Malaria is the most common and deadly parasitic disease in the world. A number of factors have contributed to making malaria as serious a problem now as it was during the first half of the twentieth century. In any given year, there will be 300-500 million cases of malaria and 1-3% of those who contract the disease will not survive. Over 90% of the cases and deaths occur in Africa.  As bad as that is, some experts foresee as much as a 20% annual increase in Africa's rate of malaria-related illness and death.  Each year the world over, malaria destroys, through premature death and disability, the equivalent of at least 35 million years of healthy, productive human life and to date, there is no effective subunit vaccine for malaria. The incidence of drug-resistant parasite is increasing worldwide. The sequencing of the Plasmodium falciparum (and Plasmodium yoelii), the Anopheles gambiae and the Homo sapiens (and Mus musculus) genomes, the three organisms that comprise the complex life cycle of the malaria parasite, is complete and will aid in the study of the complex interactions responsible for the disease. Our laboratory is undertaking the investigation of two diverse topics, the protein-protein interactions involved in the invasion pathway and the whole genome expression analysis of various stages of the parasite life cycle, to potentially identify new targets for immunologic or chemotherapeutic intervention.

The invasive stages of apicomplexan parasites actively penetrate host cells, an essential ability for maintaining an intracellular lifestyle. What has become clear is that numerous parasite and host cell components participate in the rapid invasion process. Of the numerous blood-stage malaria antigens that have been identified in both infected humans and in animal models of this disease, the clearest rationale for a blood-stage vaccine candidate exists for the merozoite surface protein-1 (MSP-1). MSP-1 is synthesized as a large (approximately 200 kDa) precursor during schizogony and is processed after merozoite egress from the erythrocyte into a series of proteolytic fragments but remains associated with the merozoite, with a uniform distribution on the surface of the parasite. Despite the studies available on the MSP-1 protein, we have little definitive information on its role or roles in the functioning of Plasmodium species. We have utilized the yeast two-hybrid system to examine the protein-protein interactions involving P. yoelii MSP-1 and have identified both intramolecular and intermolecular interactions involving regions of the MSP-1 molecule. Ongoing studies are investigating the biological role of these critical interactions. The process of parasite invasion also involves a unique actin-myosin based motor that is localized between the plasma membrane and the inner membrane complex, a structure formed by two closely aligned membranes and supported by microtubules. Transmembrane proteins displaying adhesive properties were predicted to link the extracellular substrates with the motor. Again, using the yeast two-hybrid system and a bioinformatic approach we have identified components that link the actin-myosin motor to the inner membrane complex and may form one of the junctions involved in linking the parasite to the RBC to be invaded. Ongoing studies are identifying the key interactions with these molecules in the invasion process.

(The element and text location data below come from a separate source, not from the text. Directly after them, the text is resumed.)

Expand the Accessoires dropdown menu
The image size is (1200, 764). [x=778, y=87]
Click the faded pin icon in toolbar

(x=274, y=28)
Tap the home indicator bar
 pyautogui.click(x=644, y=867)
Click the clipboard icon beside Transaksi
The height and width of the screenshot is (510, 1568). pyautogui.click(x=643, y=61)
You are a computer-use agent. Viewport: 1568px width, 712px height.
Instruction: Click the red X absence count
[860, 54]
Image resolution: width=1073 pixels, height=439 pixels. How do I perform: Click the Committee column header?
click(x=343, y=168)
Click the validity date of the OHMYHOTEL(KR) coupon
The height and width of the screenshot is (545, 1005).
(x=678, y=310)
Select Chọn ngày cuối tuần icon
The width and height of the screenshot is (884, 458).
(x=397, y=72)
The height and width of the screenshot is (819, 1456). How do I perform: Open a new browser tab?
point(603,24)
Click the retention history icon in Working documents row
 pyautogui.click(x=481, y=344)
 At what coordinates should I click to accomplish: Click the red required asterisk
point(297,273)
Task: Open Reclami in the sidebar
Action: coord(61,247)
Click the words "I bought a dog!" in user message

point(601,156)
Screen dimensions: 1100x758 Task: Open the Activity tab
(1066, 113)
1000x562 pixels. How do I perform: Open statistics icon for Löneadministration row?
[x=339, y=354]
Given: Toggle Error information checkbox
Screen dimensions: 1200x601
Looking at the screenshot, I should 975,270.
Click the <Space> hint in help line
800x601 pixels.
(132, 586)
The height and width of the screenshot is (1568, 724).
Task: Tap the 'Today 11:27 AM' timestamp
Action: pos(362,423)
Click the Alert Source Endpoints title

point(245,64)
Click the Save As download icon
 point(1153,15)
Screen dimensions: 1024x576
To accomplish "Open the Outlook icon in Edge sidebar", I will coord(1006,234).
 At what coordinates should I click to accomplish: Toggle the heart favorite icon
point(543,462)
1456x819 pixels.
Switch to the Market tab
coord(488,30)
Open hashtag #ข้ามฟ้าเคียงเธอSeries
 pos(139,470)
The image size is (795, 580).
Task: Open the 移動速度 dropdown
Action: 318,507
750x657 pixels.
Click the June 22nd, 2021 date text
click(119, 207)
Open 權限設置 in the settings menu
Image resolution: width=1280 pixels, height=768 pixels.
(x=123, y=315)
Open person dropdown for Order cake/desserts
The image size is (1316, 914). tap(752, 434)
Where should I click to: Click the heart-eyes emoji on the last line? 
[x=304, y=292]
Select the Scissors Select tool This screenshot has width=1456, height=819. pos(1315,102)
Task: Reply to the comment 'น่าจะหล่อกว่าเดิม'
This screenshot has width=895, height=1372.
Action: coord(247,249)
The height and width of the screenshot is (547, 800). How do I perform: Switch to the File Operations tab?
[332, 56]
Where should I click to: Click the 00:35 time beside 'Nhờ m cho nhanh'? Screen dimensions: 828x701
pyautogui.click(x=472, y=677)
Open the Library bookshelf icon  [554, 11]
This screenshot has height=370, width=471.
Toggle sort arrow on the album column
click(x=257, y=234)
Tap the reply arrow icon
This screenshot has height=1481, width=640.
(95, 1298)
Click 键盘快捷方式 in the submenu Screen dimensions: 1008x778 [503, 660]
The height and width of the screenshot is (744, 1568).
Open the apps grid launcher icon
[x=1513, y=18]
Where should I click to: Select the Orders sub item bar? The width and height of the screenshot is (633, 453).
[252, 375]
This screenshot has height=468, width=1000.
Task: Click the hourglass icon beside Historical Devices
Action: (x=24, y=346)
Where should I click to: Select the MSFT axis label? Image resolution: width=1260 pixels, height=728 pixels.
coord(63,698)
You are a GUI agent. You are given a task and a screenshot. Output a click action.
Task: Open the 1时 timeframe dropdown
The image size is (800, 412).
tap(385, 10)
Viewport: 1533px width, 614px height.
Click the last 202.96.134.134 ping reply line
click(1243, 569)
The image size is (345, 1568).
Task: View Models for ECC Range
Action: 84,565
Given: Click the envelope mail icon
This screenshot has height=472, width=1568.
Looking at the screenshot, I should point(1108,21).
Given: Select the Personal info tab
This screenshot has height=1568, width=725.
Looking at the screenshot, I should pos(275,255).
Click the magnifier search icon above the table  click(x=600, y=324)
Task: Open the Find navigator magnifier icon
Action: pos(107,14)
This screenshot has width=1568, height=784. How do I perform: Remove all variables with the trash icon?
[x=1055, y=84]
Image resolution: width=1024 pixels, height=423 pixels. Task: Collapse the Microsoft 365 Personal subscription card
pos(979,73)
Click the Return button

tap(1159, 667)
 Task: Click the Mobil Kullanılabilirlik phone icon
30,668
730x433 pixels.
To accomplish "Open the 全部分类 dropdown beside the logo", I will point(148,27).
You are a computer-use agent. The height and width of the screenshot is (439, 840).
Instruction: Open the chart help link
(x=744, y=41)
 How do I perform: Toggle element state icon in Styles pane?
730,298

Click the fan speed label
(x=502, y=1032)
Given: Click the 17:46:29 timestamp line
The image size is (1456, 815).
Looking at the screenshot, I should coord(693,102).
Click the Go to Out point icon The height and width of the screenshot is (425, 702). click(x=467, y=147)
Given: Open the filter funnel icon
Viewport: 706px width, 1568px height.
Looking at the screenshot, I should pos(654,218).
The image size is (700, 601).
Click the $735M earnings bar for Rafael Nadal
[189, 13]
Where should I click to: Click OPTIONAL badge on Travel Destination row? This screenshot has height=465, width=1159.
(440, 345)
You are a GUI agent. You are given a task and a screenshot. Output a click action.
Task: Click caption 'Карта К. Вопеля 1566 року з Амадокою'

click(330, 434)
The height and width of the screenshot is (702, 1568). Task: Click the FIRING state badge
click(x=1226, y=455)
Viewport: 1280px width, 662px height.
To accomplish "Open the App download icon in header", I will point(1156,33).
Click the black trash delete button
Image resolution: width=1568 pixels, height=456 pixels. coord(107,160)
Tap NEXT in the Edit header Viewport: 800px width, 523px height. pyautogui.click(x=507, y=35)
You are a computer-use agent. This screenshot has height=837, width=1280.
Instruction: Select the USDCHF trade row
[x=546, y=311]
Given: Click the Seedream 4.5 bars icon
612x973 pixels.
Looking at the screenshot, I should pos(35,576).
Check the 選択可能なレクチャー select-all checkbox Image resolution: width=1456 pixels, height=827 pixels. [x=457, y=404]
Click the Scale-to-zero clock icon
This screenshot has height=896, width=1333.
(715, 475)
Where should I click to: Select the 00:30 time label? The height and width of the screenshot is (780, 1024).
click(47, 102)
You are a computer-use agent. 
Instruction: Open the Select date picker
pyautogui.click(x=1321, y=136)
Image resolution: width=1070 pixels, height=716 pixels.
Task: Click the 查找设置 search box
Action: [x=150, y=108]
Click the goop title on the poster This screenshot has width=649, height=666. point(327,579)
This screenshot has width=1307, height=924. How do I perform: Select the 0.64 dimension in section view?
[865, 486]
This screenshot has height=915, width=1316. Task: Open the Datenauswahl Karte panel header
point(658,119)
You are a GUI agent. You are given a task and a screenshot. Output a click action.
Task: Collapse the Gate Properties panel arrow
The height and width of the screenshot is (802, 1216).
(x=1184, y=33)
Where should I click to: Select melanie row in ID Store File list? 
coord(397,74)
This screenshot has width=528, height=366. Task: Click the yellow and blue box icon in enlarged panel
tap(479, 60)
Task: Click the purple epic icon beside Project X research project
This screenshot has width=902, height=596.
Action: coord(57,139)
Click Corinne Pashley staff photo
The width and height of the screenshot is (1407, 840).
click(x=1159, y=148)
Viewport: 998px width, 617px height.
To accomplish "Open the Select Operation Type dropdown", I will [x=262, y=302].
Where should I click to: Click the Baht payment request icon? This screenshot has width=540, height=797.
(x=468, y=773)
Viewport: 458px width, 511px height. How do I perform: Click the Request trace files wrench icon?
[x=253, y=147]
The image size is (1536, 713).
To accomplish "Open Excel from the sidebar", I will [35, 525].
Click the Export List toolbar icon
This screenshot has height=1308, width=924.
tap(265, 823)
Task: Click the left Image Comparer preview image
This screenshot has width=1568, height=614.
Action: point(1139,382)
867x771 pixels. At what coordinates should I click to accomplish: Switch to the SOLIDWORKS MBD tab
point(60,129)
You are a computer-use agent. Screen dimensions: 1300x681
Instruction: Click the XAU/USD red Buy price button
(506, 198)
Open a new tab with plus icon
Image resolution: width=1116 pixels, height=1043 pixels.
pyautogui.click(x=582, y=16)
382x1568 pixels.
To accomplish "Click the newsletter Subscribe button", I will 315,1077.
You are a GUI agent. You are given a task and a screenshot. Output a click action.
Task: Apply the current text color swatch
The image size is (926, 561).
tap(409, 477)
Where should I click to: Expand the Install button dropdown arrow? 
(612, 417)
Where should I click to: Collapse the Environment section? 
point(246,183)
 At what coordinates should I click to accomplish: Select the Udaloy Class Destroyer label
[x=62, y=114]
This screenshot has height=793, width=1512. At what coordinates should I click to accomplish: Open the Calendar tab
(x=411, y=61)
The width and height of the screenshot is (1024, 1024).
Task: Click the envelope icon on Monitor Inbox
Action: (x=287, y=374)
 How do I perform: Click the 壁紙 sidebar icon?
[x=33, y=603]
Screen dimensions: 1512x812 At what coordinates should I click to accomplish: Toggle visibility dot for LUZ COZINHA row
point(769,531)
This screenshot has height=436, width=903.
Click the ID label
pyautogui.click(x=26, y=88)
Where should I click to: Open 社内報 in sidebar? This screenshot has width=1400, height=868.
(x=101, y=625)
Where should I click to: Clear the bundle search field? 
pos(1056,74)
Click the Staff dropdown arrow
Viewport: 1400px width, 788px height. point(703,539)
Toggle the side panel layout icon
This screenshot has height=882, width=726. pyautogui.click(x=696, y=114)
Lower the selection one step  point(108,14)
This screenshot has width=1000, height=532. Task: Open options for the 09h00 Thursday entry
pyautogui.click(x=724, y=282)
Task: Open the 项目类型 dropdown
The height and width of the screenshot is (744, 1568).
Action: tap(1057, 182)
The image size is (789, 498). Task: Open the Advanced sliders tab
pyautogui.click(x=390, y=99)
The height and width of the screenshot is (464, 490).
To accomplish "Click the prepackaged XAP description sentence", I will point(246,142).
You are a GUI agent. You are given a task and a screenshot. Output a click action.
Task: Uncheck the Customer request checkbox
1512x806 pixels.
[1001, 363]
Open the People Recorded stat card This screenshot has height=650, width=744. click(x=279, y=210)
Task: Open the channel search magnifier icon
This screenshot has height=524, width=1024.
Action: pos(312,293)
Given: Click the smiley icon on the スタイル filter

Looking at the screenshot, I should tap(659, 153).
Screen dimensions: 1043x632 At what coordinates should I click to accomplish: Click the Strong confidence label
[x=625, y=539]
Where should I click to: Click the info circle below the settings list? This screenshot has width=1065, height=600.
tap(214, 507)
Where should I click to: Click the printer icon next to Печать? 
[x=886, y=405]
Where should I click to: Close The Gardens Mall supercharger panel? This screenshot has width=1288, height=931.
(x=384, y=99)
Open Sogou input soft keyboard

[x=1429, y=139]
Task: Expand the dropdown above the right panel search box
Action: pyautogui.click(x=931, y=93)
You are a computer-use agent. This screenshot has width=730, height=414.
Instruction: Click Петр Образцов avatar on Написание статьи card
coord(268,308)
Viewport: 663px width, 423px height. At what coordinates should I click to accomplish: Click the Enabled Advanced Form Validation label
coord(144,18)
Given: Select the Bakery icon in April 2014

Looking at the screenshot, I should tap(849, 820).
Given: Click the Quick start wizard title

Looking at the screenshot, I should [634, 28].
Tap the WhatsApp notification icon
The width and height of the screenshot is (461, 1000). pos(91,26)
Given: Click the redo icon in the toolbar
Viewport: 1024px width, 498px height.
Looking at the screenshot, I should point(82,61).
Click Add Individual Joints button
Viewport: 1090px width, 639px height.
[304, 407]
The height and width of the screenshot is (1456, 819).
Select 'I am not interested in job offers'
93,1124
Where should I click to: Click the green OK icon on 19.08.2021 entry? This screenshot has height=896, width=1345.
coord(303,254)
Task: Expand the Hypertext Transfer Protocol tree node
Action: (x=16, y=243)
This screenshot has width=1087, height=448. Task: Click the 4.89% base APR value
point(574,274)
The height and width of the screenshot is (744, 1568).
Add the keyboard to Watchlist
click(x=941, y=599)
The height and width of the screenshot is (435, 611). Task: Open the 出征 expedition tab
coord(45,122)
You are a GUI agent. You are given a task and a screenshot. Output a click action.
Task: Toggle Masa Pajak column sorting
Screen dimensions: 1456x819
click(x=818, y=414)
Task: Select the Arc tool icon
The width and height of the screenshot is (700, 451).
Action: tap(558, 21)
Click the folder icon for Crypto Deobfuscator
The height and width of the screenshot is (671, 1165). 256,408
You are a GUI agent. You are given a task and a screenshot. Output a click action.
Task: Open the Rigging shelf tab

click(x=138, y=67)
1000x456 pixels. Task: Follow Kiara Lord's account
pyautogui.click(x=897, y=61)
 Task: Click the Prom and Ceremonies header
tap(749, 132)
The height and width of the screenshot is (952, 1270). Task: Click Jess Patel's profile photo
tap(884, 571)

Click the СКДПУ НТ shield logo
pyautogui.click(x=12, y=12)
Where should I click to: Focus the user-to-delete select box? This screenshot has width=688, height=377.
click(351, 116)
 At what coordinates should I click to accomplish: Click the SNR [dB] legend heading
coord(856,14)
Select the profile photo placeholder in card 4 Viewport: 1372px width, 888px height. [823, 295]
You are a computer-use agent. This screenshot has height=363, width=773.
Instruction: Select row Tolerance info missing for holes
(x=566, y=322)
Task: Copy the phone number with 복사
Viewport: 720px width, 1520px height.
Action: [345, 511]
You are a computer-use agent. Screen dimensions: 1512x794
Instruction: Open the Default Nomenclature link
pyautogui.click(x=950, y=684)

The second major aspect of the work in the laboratory involves the use of long-oligonucleotide gene-specific microarray to examine global patterns of gene expression in various stages of the rodent malaria P. yoelii. Primarily, in collaboration with Dr. Stefan Kappe of the Seattle Biomedical Research Institute, we are examining the pattern of parasite gene expression in the infected liver of a mouse subsequent to infection with salivary gland sporozoites, isolated from a mosquito. The large number of differentially expressed genes detected in this analysis suggests that extensive transcriptional regulation has a major role in the functional specialization of parasite development. Further characterization of the numerous liver-specific products in now underway.